→ **OBJECTIVE**
Please copy out the rows below from the line containing "Given: Select the Device Drivers monitor icon" up to and including the line containing "Looking at the". Leave the pictures out of your copy.

→ **DATASET**
[start]
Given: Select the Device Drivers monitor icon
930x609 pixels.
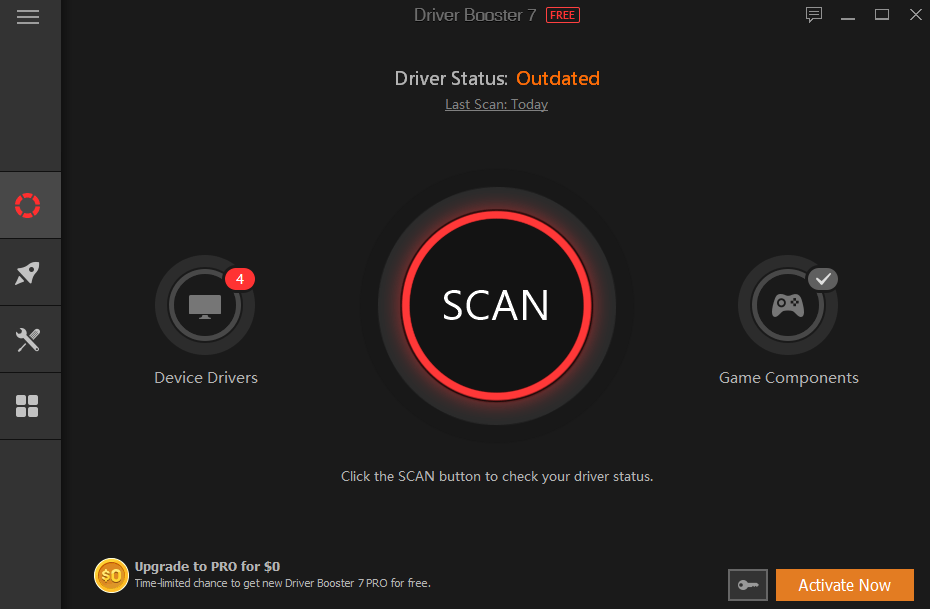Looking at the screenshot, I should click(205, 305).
[end]
[start]
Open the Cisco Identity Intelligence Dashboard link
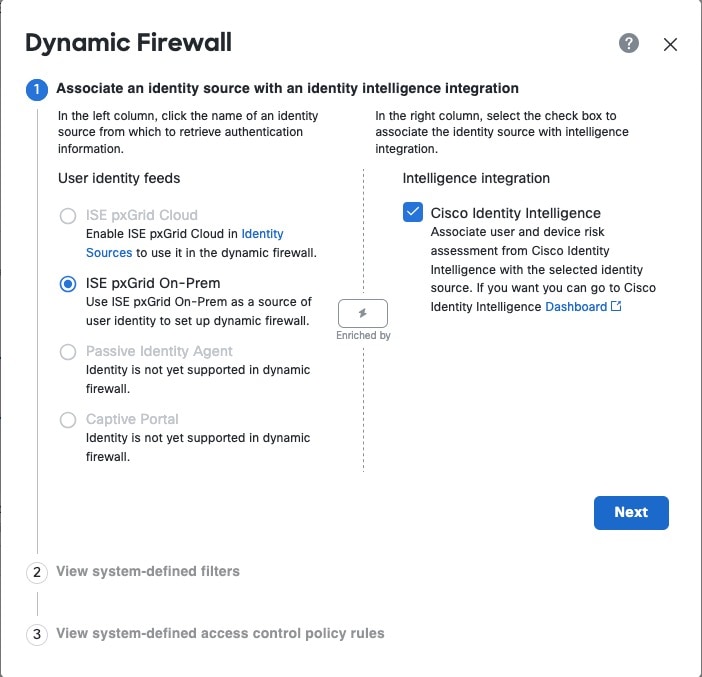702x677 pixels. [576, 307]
[end]
[start]
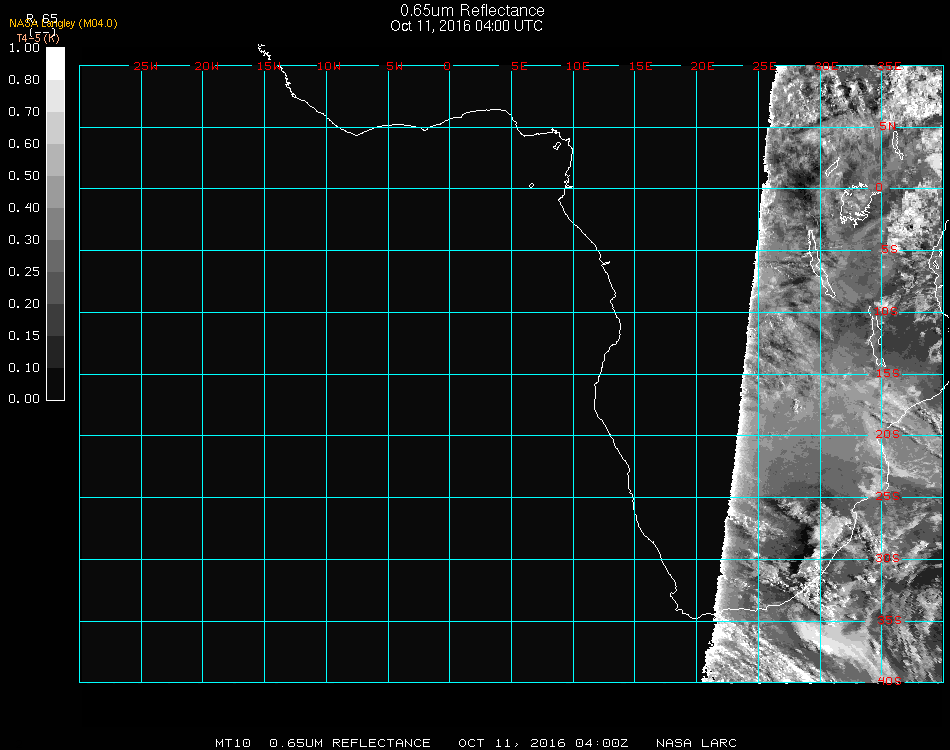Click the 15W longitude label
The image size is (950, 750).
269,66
[end]
→ **CORRECT RESPONSE**
Given: Select the Device Drivers monitor icon
930x609 pixels.
Looking at the screenshot, I should click(205, 305).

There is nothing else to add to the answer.